Provided text:

══════

Our Gallery Artists were given the challenge to come-up with a work inspired by the “curbside” practice currently adopted in our daily lives due to Covid-19.

…In this series, the fragmented images present a moment of assumed accuracy, and yet they are indicative of the fragmented pieces of our world as viewed from my “pandemic bubble”..


Jena Thomas is an emerging contemporary artist who, after completing her MFA at the University of Miami, already boasts an impressive exhibition record. Recent accolades include being selected as one of the 40 top MFA students in the country by New American Paintings Magazine. Thomas was chosen out of over 750 applicants for the title. She was also selected as an exhibitor for the Crystal Bridges Museum of Art’s “State of the Art 2020” exhibition (which you can experience virtually here). Past recognition includes selection as a finalist for the William and Dorothy Yeck Award and receiving the Ruth Katzman Scholarship from the Art Students’ League of New York

My love for the Strand Bookstore (828 Broadway NYNY) knows no bounds. I’ve spent countless hours enjoying every nook and cranny, every stack and cart in the place, and countless dollars on its offerings. I chose to honor this hallowed place by commemorating a specific experience […] a source of my own inner monologue. For me, the combination of the bag and book embodies the Strand experience”.


Jeff Robinson (born 1959, Summit, NJ) enrolled in the Kansas City Art Institute in 1979 to study sculpture under the tutelage of Dale Eldred and Jim Leedy. After the rigors of academia, Robinson began to shift his focus from sculpture to painting, stating that “the change in medium suited my temperament. Painting allowed me to get to ideas quicker.” He stayed in Kansas City and partook of its burgeoning art scene at the Random Ranch and Left Bank galleries. From conventional subject matters -the figure- came unconventional work. One example of this is The Campfire Girls series. About this work, Robinson says he “liked to take things apart and put them back together again a little differently.”

My piece, To Go, consists of a bag that I received after ordering food from one of my favorite local restaurants. A receipt was stapled to the front of the bag, which gave me the idea for this piece. I added an additional 2,124 staples to the bag making it merely impossible to open. The staples are a visual representation of all the restaurants that could potentially close by the end of the year if we are unable to find a way to support these spaces and the people working there.

══════

(Data records)
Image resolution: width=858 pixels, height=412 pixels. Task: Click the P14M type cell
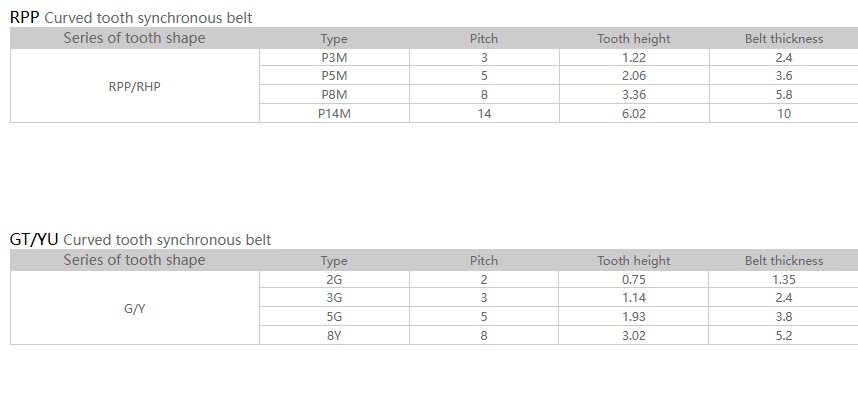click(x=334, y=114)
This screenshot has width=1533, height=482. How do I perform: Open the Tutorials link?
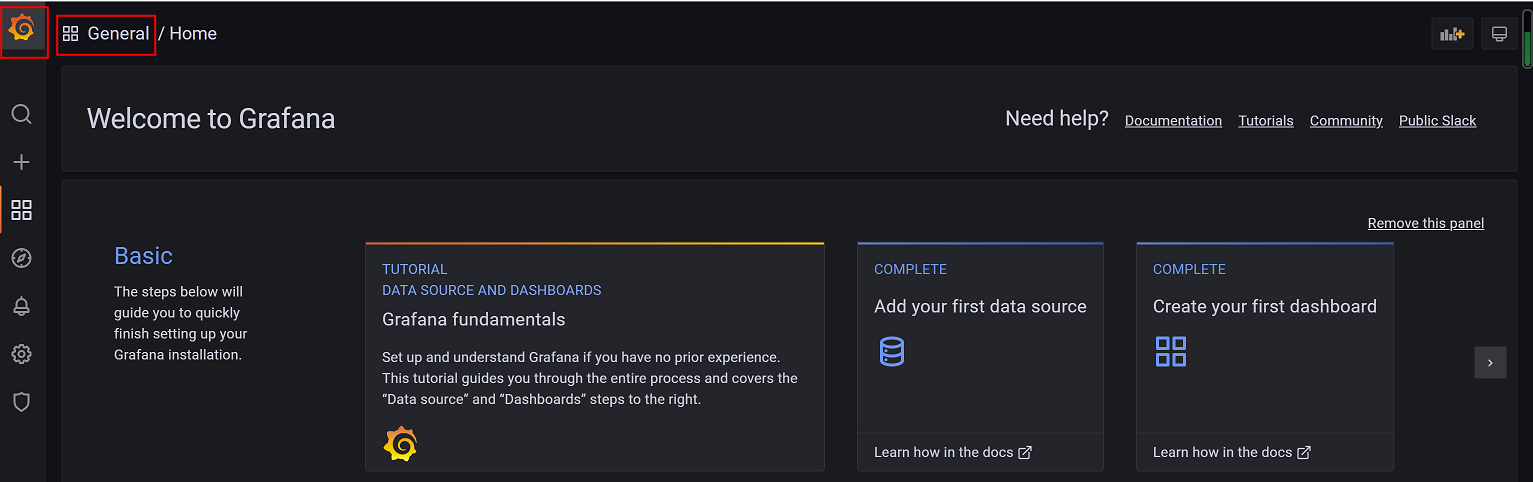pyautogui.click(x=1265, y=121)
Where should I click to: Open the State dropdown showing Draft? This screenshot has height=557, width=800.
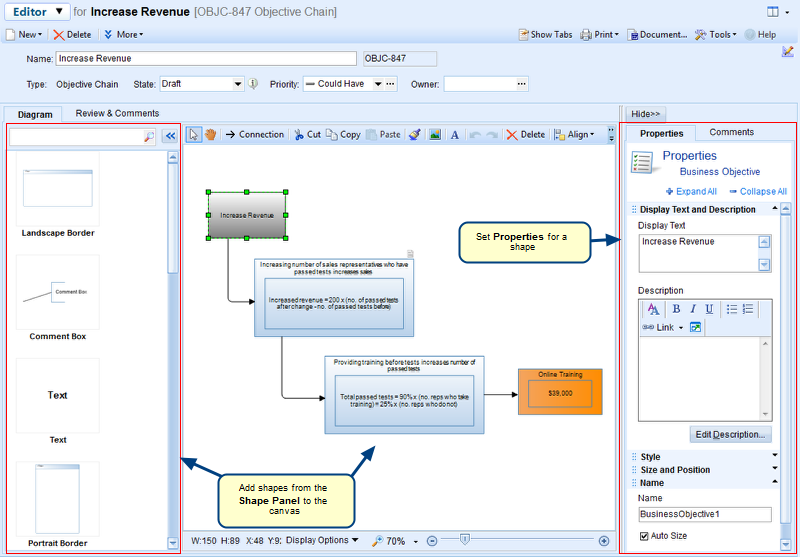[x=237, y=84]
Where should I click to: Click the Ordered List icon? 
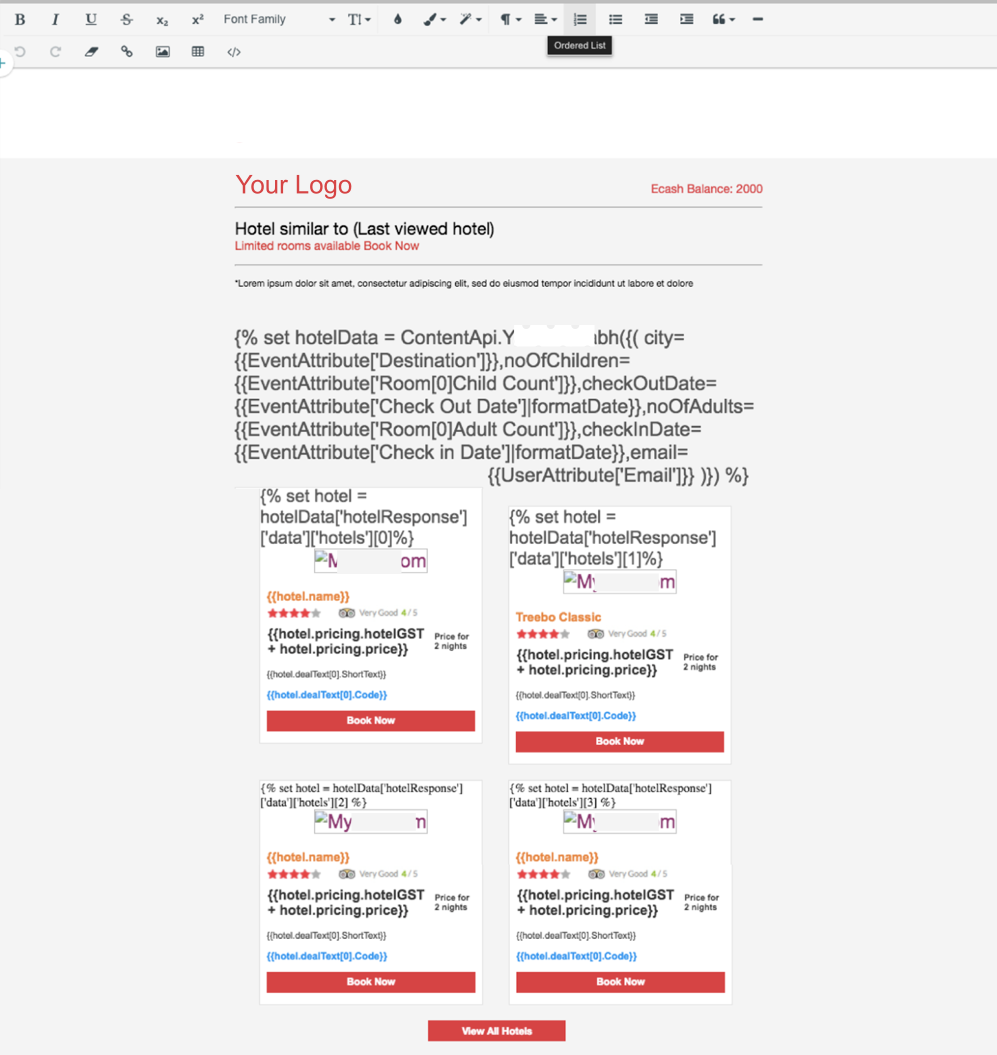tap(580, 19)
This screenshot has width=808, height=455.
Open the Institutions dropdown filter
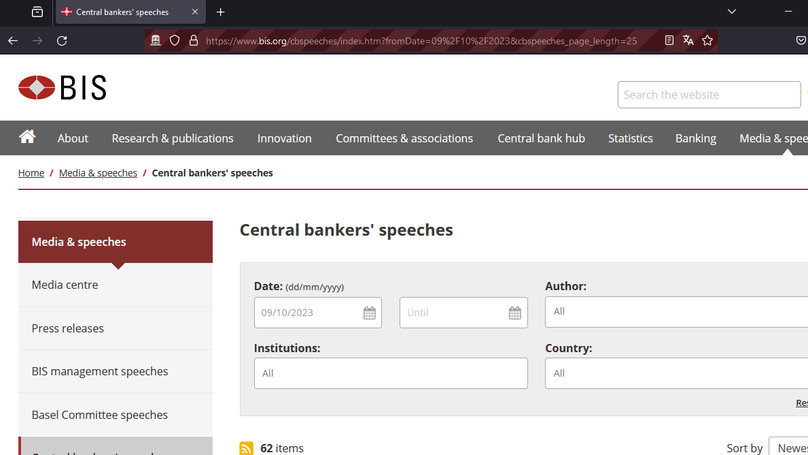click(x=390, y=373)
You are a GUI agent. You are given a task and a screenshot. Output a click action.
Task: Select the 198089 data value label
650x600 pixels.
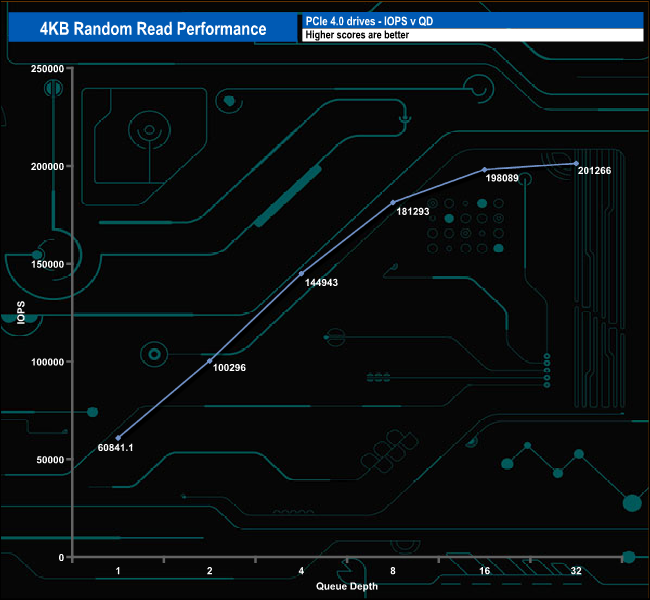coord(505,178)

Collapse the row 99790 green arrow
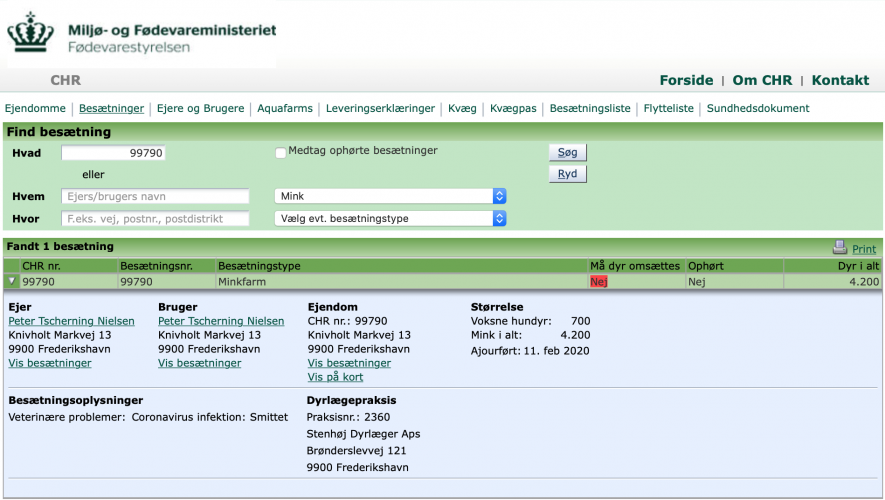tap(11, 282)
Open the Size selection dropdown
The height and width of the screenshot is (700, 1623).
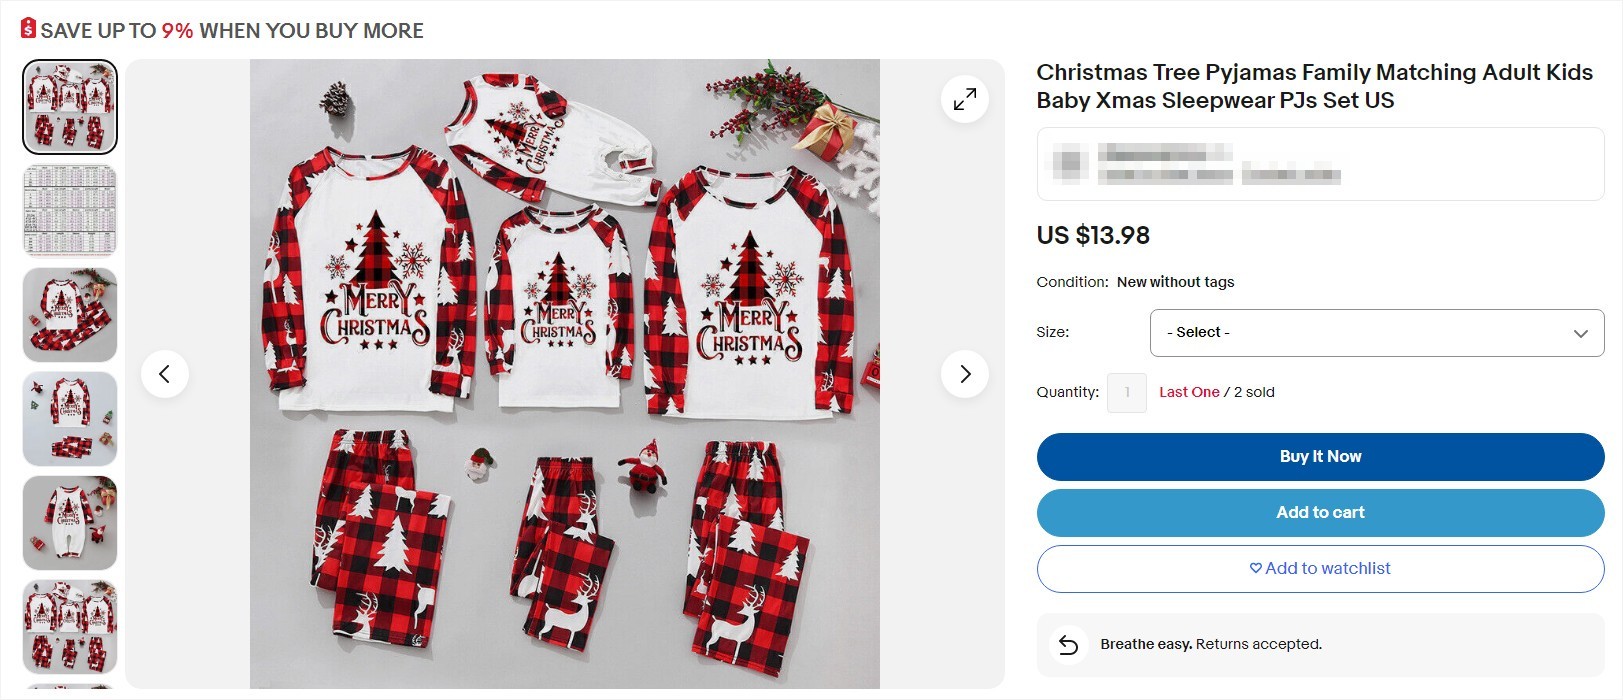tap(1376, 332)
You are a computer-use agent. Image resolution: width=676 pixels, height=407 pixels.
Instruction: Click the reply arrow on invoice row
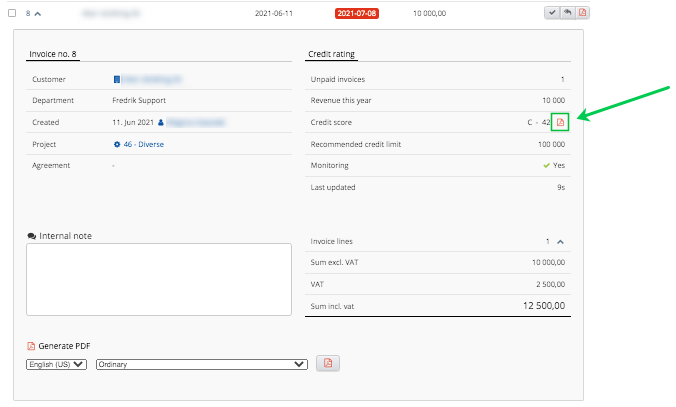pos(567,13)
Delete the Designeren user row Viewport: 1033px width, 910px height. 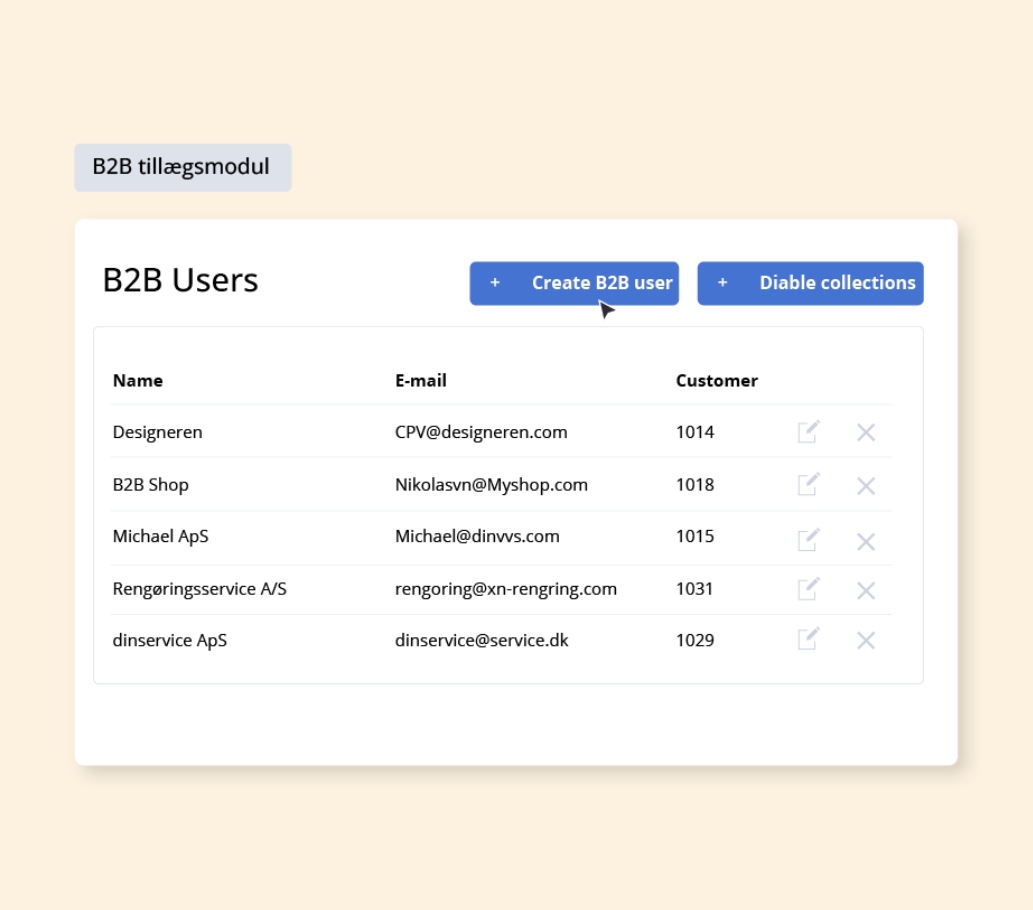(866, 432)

══════

Work order 1: In the gallery text about works inspired by curbside practice, how many staples were added to the bag in the piece To Go?
Work order 2: Continue the gallery text about curbside-inspired works, starting after its final sentence.

Expected answer 1: 2,124 staples were added to the bag.

Expected answer 2:
Ben Quesnel distorts familiar objects often gathered from tag sales, neighborhood auctions, and community recycling centers. His decontextualized forms challenge viewers to apprehend the meanings that have been attached to these objects and to evaluate them with a new understanding. He alters the location and position of the objects he finds in order to create unexpected discoveries and new experiences for those who encounter his work.

My piece is an arrangement of two tethered shopping bags on a panel that is six feet across. It is essentially an abstracted version of the graphic with two people , a line representing 6 feet, and the phrase- “Please Practice Social Distancing”. I have intentionally abstracted the given elements to create a work of aesthetic quality.


Vincent Serbin is a New York-based artist currently living and working in the Catskills. His latest series of canvas works explore a new medium and technique for the artist, whose career began by developing a unique method of photomontage (what he calls the “negative collage”). Though spanning decades, for the last 12 years, Serbin has dedicated his practice to an approach that investigates the materiality of the medium. Influenced by the avant-garde strategies of artists such as Robert Ryman, Alberto Burri, and Frank Stella, Serbin is interested in the process of art than in its material realization.